[imath]A[/imath]The book I'm currently reading gives the following definition.
A function is surjective (a surjection or onto) if every element of the codomain is the output for at most one element from the domain.
The other book I'm referring to is more formal.
[imath]F[/imath] is a relation from [imath]A[/imath] to [imath]B[/imath]. Then [imath]F[/imath] is called a function from [imath]A[/imath] to [imath]B[/imath] if for every [imath]a\in A[/imath] there is exactly one [imath]b \in B[/imath] such that [imath](a,b)\in F.[/imath] In other words
[math]\forall a \in A \exist !b\in B((a,b)\in F)[/math]
Suppose [imath]f:A\rightarrow B[/imath]. We say that [imath]f[/imath] is onto if
[math]\forall b\in B \exists a\in A (f(a)=b)[/math]
The range of [imath]f[/imath] is the set
[math]Ran(f)=\lbrace b\in B:\exist a\in A (a,b)\in f\rbrace[/math]
We can relate the definition of onto to the definition of range.
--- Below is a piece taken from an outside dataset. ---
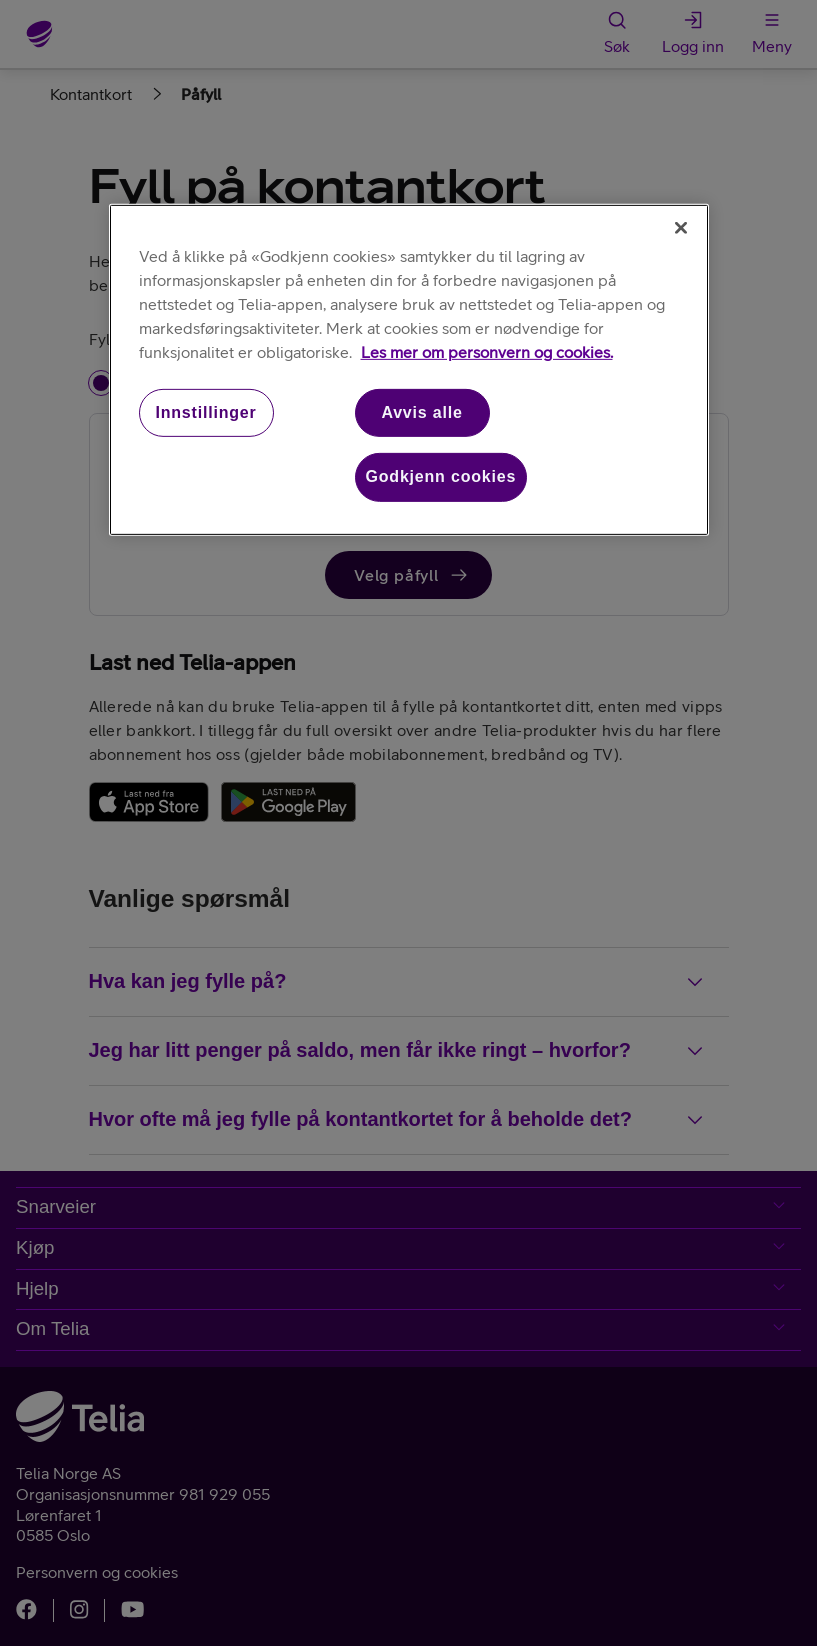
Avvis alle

[math]\begin{aligned} f \,\text{is onto iff} \quad & \forall b\in B \exist a\in A (f(a)=b) \end{aligned}[/math][math]\begin{aligned} f \,\text{is onto iff} \quad & \forall b\in B \exist a\in A ((a,b)\in f) \end{aligned}[/math][math]\begin{aligned} f \,\text{is onto iff} \quad & \forall b\in B (b\in Ran(f))\end{aligned}[/math][math]B \subseteq Ran(f)[/math]
Suppose [imath]f[/imath] is onto. By equivalence just derived we have [imath]B\subseteq Ran(f)[/imath], and by the definition of range we have [imath]Ran(f) \subseteq B[/imath]. Thus it follows that [imath]Ran(f)=B[/imath].